Task brief - Write out exactly the lines from the first line of the records below through the line that contains "스카우트-2022년 한국국제협력단 일반직", and stop there.
===== Input for this task =====
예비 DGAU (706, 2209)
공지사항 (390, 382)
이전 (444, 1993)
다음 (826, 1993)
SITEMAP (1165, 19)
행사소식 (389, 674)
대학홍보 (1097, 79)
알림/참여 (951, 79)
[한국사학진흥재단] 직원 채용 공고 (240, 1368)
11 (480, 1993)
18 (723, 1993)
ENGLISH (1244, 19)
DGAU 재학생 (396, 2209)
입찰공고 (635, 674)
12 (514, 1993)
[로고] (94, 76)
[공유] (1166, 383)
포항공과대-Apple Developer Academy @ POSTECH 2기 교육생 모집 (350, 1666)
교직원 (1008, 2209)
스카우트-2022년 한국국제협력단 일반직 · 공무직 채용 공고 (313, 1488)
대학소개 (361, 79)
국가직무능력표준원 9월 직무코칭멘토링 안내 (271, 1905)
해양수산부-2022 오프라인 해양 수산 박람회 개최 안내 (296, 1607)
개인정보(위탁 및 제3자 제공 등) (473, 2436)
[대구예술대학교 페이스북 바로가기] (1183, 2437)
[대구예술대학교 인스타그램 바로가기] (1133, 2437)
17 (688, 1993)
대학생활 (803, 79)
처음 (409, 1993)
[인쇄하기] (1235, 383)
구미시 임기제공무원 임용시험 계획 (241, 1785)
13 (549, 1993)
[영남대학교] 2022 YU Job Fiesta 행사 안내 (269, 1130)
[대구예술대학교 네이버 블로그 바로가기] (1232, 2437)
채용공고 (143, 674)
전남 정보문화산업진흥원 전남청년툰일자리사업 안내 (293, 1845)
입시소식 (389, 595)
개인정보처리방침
=====
Answer -
예비 DGAU (706, 2209)
공지사항 (390, 382)
이전 (444, 1993)
다음 (826, 1993)
SITEMAP (1165, 19)
행사소식 (389, 674)
대학홍보 (1097, 79)
알림/참여 (951, 79)
[한국사학진흥재단] 직원 채용 공고 (240, 1368)
11 (480, 1993)
18 (723, 1993)
ENGLISH (1244, 19)
DGAU 재학생 (396, 2209)
입찰공고 (635, 674)
12 (514, 1993)
[로고] (94, 76)
[공유] (1166, 383)
포항공과대-Apple Developer Academy @ POSTECH 2기 교육생 모집 (350, 1666)
교직원 (1008, 2209)
스카우트-2022년 한국국제협력단 일반직 · 공무직 채용 공고 (313, 1488)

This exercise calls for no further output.